Knock Knock… Anyone There? Well I guess its time to come back out of hibernation. Easter was a blast, we ran, we ate and we slept. Not too much of anything other than the running. But thats not what i came to talk to you about today. Today i came to talk to you about the fine art of parenting. Which at the ripe old age of 6 months my son has taught me in full. So i must be an expert by now, correct? I’m sure I’ve been in this game long enough to start the most irritating of parental traits, the traditional giving of advice. Here to assist me today are two of perhaps the oddest gadgets to come across my screen in a while. Being that they are both child / family oriented then I thought what better way to throw them both down then in a Child Rearing Roundup.
Now you may not know this but I am an Avid angler. Most springs find me outside when the air is crisp and the leaves just budded to match wits with cold blooded submarine prey. Which i don’t eat since I don’t like fish, I usually throw them back. I was taught this fine, fine art by a Master of the art. A man who could by shear force of will cause the fish to leap onto the banks in submission. My Grandfather, the very Paul I’m named after. He was fond of traditional ways of fishing. Not taken up by the new super-lures, bait or latest gee gaw. He had an expression which applies to so many things in life. “The only things those fancy lures catch are the people who by them” The same root concept seems so far to apply to most things our child has gotten, for each electronic wonder of child psycology he has received he gets a bigger kick out of the box, my beard or the cats. That is not to say that we don’t appreciate what has been given to him, its just that at times he doesn’t realize the scope of the gift.
There are simple ways to do anything in life. For instance, would you like to know if you child has a wet diaper? Well according to that product the quickest and most certain way to figure that little conundrum out is to strap your kid with a tethered alarm.

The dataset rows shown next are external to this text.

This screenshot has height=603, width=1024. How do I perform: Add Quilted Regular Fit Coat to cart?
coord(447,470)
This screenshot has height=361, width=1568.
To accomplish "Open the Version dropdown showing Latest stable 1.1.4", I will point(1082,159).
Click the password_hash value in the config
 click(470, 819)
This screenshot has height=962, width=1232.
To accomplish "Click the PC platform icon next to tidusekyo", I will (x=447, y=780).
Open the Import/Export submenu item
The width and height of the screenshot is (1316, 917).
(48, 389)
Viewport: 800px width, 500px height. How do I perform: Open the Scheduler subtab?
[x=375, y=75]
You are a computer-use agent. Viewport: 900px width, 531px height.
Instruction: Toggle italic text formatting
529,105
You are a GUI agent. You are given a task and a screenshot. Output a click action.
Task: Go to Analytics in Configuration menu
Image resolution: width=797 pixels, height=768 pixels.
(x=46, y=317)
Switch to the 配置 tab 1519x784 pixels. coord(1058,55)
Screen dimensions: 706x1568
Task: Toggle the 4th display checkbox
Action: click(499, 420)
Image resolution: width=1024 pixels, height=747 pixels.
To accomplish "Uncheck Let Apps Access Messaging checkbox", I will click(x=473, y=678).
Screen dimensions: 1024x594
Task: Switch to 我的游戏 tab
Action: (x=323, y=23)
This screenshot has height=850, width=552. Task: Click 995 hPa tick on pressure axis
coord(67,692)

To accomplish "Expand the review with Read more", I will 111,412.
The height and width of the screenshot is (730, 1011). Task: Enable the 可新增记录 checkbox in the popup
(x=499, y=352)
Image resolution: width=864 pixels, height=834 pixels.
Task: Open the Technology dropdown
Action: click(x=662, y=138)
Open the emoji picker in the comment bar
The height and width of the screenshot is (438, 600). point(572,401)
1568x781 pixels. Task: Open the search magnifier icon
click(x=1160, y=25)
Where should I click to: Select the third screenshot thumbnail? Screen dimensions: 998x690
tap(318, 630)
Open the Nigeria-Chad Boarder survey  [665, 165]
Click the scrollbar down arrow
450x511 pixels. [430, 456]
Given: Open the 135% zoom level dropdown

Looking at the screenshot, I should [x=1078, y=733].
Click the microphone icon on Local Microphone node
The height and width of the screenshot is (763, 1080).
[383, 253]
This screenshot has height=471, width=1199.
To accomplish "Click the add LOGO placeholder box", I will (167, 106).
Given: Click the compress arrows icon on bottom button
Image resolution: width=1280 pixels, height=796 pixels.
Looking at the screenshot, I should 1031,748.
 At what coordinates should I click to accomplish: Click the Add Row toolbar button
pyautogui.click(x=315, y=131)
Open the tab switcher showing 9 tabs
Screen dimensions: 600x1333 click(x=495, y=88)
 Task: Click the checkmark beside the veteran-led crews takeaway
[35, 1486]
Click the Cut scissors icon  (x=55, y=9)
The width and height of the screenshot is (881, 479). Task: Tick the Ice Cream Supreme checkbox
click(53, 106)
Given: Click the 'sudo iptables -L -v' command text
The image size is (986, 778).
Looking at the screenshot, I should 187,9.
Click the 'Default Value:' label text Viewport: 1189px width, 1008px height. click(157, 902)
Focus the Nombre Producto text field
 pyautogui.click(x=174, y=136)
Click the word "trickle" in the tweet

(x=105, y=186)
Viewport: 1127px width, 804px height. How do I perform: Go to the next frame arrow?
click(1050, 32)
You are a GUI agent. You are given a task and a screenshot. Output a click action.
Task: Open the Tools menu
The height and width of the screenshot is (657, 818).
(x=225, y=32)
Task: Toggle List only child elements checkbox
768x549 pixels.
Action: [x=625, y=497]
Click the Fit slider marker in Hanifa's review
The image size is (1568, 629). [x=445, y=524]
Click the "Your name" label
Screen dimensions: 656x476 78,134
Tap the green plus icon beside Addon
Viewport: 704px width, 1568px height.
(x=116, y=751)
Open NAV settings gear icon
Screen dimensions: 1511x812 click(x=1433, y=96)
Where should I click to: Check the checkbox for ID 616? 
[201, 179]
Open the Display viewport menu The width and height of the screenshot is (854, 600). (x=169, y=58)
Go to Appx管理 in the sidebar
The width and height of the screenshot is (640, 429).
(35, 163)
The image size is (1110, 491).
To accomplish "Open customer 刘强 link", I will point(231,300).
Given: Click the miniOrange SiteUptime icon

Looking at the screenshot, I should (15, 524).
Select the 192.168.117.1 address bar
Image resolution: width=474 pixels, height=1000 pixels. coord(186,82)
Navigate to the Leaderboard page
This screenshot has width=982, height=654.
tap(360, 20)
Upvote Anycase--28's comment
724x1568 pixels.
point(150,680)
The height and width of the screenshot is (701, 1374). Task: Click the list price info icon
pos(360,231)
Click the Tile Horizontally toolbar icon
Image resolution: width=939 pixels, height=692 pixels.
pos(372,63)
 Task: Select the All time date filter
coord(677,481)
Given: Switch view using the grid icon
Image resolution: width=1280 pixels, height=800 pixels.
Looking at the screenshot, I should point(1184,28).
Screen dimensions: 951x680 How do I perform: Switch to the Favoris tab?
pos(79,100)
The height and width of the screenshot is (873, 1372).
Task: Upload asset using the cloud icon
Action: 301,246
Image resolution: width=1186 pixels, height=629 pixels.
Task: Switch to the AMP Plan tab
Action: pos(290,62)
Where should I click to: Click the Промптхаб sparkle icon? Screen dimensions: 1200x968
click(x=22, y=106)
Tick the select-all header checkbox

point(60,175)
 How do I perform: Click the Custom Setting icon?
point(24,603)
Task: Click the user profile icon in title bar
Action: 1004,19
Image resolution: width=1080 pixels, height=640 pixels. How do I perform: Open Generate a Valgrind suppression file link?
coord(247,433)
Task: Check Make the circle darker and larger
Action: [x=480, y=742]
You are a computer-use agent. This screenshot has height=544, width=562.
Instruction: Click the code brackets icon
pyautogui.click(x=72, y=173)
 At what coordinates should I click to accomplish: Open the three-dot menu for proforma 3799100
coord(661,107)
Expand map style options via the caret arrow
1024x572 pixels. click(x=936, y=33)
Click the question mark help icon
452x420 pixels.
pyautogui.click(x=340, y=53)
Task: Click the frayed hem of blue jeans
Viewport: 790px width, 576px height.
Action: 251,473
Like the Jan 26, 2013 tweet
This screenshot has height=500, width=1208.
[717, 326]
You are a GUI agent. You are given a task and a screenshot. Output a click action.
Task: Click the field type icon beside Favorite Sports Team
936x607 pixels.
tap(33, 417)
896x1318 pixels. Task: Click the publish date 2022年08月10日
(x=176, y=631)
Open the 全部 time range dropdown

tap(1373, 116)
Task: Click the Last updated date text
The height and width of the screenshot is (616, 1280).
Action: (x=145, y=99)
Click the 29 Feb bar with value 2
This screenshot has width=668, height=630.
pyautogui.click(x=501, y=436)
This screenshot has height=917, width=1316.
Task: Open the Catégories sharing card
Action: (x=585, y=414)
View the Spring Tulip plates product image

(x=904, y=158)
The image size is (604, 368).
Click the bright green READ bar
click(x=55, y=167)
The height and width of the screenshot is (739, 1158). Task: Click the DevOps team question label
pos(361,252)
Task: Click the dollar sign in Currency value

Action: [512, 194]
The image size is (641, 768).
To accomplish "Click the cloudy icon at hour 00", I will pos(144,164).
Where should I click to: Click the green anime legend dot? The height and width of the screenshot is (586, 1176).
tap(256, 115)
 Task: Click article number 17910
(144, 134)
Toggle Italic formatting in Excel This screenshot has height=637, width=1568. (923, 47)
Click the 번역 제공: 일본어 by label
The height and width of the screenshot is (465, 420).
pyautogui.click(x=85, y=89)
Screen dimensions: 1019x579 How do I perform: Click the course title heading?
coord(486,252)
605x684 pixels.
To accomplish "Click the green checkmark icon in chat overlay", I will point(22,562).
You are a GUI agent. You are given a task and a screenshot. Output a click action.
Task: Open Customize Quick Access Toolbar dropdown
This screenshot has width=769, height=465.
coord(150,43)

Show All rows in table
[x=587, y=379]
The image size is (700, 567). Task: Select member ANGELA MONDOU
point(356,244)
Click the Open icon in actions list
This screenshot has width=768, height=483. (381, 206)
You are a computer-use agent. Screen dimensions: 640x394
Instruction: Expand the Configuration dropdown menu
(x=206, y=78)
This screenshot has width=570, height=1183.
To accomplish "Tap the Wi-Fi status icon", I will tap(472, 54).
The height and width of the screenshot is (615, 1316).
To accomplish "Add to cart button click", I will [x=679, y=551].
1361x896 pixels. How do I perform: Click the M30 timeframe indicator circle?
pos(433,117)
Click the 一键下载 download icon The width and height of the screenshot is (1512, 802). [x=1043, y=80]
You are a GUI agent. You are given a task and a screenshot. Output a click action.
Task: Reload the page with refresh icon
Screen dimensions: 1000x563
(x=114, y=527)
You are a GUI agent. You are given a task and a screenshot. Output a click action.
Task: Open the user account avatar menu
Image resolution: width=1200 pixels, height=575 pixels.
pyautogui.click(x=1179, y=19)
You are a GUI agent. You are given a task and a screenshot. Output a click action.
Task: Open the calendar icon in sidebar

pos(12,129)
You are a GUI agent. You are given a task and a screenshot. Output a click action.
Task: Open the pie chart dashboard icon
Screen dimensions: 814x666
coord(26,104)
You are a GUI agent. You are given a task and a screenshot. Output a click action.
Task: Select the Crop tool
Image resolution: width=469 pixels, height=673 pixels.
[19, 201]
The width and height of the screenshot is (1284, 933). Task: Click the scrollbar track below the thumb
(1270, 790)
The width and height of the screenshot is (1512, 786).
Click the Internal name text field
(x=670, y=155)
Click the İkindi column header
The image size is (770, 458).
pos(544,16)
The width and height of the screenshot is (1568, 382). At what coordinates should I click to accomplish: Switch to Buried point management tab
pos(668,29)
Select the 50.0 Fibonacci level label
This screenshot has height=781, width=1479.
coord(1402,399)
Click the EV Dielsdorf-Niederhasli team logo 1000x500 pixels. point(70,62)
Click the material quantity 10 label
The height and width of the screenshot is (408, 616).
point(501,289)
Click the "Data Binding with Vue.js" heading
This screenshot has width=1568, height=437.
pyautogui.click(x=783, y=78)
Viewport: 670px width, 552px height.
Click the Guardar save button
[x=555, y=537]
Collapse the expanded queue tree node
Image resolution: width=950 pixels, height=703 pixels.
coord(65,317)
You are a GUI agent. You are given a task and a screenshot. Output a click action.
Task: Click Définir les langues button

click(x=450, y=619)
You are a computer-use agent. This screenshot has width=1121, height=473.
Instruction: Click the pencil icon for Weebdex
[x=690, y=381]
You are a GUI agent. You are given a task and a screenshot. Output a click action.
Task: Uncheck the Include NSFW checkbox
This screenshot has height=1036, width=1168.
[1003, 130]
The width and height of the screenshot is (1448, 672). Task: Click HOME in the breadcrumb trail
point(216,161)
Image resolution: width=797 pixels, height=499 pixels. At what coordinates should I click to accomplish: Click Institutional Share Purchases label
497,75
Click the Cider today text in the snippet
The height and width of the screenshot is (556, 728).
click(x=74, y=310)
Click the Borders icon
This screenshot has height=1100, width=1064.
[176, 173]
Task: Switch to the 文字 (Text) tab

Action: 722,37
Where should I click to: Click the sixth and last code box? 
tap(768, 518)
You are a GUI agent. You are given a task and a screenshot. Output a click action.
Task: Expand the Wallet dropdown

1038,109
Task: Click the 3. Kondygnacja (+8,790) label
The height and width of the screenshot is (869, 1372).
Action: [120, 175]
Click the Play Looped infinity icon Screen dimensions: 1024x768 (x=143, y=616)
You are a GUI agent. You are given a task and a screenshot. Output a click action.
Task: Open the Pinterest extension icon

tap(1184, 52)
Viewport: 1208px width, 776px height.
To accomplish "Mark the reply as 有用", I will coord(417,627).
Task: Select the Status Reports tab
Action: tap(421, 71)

A sensor gets dropped into the diaper. And a company is actually selling these. Yes they want to strap a foreign object into the area were an inconveniently placed fold of cloth can cause a rash. This does not seem like a brilliant idea. Not to mention the fact that your going to literally scare the poop out of your kid each and every time he or she happens to wet themselves. Way to make it a traumatic experience for everyone. So far at Casa De La Muller we have been doing swimmingly with the tried and true method of if he cries we check out the situation. No need for an alarm, we found out that Little Paul came equipped with a fine sounding horn all his own.
Which brings me to the next parent trap. A loving stuffed animal is some times a child’s best friend. Except of course that now you not allowed to put them in the crib with the kids, or cover them with blankets or do anything else remotely logical. Well what better way to comfort a newborn then with a doll that sounds like its mothers womb… Look we can’t make this up. Now i’m not going to go into length at how odd this sounds, nor how creepy the idea of recording those real womb sounds may be. But come on people, what ever happened to the mobile? the gentle woosh of the ceiling fan. or the stillness of the house at night. This tips the scale on the odd meter.
Thats all we could find tonight in the fresh steaming world of Chil rearing now if you will excuse me i need to go put my low tech kid to bed with no sensors, no recorded dolls, just a wind up mobile and a tuck.